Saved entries
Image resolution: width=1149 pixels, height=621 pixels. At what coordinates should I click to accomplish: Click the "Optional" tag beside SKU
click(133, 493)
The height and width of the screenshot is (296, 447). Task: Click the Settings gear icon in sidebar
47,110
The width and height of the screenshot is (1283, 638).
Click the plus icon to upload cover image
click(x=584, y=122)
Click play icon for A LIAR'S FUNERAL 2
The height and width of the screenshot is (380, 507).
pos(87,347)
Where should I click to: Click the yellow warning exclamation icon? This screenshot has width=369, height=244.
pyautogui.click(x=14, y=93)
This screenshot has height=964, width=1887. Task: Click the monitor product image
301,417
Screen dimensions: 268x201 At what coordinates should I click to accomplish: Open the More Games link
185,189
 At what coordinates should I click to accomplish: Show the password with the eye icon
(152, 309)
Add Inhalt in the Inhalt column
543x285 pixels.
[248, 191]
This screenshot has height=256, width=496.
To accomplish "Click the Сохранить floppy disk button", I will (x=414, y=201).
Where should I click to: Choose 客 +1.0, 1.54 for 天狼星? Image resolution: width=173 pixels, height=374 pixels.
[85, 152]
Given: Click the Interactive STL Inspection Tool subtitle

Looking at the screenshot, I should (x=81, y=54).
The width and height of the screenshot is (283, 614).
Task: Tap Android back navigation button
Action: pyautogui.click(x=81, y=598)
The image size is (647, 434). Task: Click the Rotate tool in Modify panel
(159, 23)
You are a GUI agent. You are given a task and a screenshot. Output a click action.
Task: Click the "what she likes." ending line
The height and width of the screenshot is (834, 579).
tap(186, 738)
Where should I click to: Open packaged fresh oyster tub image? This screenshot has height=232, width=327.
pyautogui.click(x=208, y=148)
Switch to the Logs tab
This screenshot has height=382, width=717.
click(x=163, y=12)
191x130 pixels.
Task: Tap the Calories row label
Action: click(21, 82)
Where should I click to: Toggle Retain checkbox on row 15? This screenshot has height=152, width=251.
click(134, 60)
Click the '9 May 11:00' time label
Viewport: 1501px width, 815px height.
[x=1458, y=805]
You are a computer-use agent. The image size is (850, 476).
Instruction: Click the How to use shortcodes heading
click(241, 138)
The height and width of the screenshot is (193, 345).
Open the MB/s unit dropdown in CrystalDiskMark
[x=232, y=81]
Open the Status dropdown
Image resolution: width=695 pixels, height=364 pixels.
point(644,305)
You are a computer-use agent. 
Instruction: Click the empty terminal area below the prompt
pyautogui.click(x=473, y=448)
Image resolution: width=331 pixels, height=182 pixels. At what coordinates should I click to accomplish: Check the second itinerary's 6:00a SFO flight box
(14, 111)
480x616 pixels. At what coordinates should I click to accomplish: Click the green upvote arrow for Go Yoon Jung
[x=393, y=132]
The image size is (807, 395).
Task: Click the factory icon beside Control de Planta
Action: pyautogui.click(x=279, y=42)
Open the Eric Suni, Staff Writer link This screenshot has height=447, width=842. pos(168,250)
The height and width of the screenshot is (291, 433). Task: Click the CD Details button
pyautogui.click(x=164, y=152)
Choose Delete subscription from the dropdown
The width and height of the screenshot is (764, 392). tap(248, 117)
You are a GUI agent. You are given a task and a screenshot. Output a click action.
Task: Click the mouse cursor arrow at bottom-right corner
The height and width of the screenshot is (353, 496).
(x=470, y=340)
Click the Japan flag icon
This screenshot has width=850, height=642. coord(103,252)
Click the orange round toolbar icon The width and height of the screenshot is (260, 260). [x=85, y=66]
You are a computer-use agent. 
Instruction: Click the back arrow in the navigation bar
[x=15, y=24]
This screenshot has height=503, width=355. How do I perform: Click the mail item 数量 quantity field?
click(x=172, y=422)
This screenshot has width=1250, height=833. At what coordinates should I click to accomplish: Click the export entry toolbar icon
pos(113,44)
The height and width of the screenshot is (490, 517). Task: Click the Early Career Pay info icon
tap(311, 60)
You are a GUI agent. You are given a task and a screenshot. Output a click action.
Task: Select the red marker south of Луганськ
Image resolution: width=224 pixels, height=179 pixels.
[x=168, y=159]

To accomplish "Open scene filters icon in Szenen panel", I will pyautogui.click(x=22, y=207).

* **What is being asked**
Each line above must be reproduced exactly as it stands.

* **Your response**
Image resolution: width=1149 pixels, height=621 pixels. At what coordinates should I click to accomplish: Click the "Optional" tag beside SKU
click(133, 493)
The height and width of the screenshot is (296, 447). Task: Click the Settings gear icon in sidebar
47,110
The width and height of the screenshot is (1283, 638).
Click the plus icon to upload cover image
click(x=584, y=122)
Click play icon for A LIAR'S FUNERAL 2
The height and width of the screenshot is (380, 507).
pos(87,347)
Where should I click to: Click the yellow warning exclamation icon? This screenshot has width=369, height=244.
pyautogui.click(x=14, y=93)
This screenshot has height=964, width=1887. Task: Click the monitor product image
301,417
Screen dimensions: 268x201 At what coordinates should I click to accomplish: Open the More Games link
185,189
 At what coordinates should I click to accomplish: Show the password with the eye icon
(152, 309)
Add Inhalt in the Inhalt column
543x285 pixels.
[248, 191]
This screenshot has height=256, width=496.
To accomplish "Click the Сохранить floppy disk button", I will (x=414, y=201).
Where should I click to: Choose 客 +1.0, 1.54 for 天狼星? Image resolution: width=173 pixels, height=374 pixels.
[85, 152]
Given: Click the Interactive STL Inspection Tool subtitle

Looking at the screenshot, I should (x=81, y=54).
The width and height of the screenshot is (283, 614).
Task: Tap Android back navigation button
Action: pyautogui.click(x=81, y=598)
The image size is (647, 434). Task: Click the Rotate tool in Modify panel
(159, 23)
You are a GUI agent. You are given a task and a screenshot. Output a click action.
Task: Click the "what she likes." ending line
The height and width of the screenshot is (834, 579).
tap(186, 738)
Where should I click to: Open packaged fresh oyster tub image? This screenshot has height=232, width=327.
pyautogui.click(x=208, y=148)
Switch to the Logs tab
This screenshot has height=382, width=717.
click(x=163, y=12)
191x130 pixels.
Task: Tap the Calories row label
Action: click(21, 82)
Where should I click to: Toggle Retain checkbox on row 15? This screenshot has height=152, width=251.
click(134, 60)
Click the '9 May 11:00' time label
Viewport: 1501px width, 815px height.
[x=1458, y=805]
You are a computer-use agent. The image size is (850, 476).
Instruction: Click the How to use shortcodes heading
click(241, 138)
The height and width of the screenshot is (193, 345).
Open the MB/s unit dropdown in CrystalDiskMark
[x=232, y=81]
Open the Status dropdown
Image resolution: width=695 pixels, height=364 pixels.
point(644,305)
You are a computer-use agent. 
Instruction: Click the empty terminal area below the prompt
pyautogui.click(x=473, y=448)
Image resolution: width=331 pixels, height=182 pixels. At what coordinates should I click to accomplish: Check the second itinerary's 6:00a SFO flight box
(14, 111)
480x616 pixels. At what coordinates should I click to accomplish: Click the green upvote arrow for Go Yoon Jung
[x=393, y=132]
The image size is (807, 395).
Task: Click the factory icon beside Control de Planta
Action: pyautogui.click(x=279, y=42)
Open the Eric Suni, Staff Writer link This screenshot has height=447, width=842. pos(168,250)
The height and width of the screenshot is (291, 433). Task: Click the CD Details button
pyautogui.click(x=164, y=152)
Choose Delete subscription from the dropdown
The width and height of the screenshot is (764, 392). tap(248, 117)
You are a GUI agent. You are given a task and a screenshot. Output a click action.
Task: Click the mouse cursor arrow at bottom-right corner
The height and width of the screenshot is (353, 496).
(x=470, y=340)
Click the Japan flag icon
This screenshot has width=850, height=642. coord(103,252)
Click the orange round toolbar icon The width and height of the screenshot is (260, 260). [x=85, y=66]
You are a computer-use agent. 
Instruction: Click the back arrow in the navigation bar
[x=15, y=24]
This screenshot has height=503, width=355. How do I perform: Click the mail item 数量 quantity field?
click(x=172, y=422)
This screenshot has width=1250, height=833. At what coordinates should I click to accomplish: Click the export entry toolbar icon
pos(113,44)
The height and width of the screenshot is (490, 517). Task: Click the Early Career Pay info icon
tap(311, 60)
You are a GUI agent. You are given a task and a screenshot. Output a click action.
Task: Select the red marker south of Луганськ
Image resolution: width=224 pixels, height=179 pixels.
[x=168, y=159]

To accomplish "Open scene filters icon in Szenen panel", I will pyautogui.click(x=22, y=207).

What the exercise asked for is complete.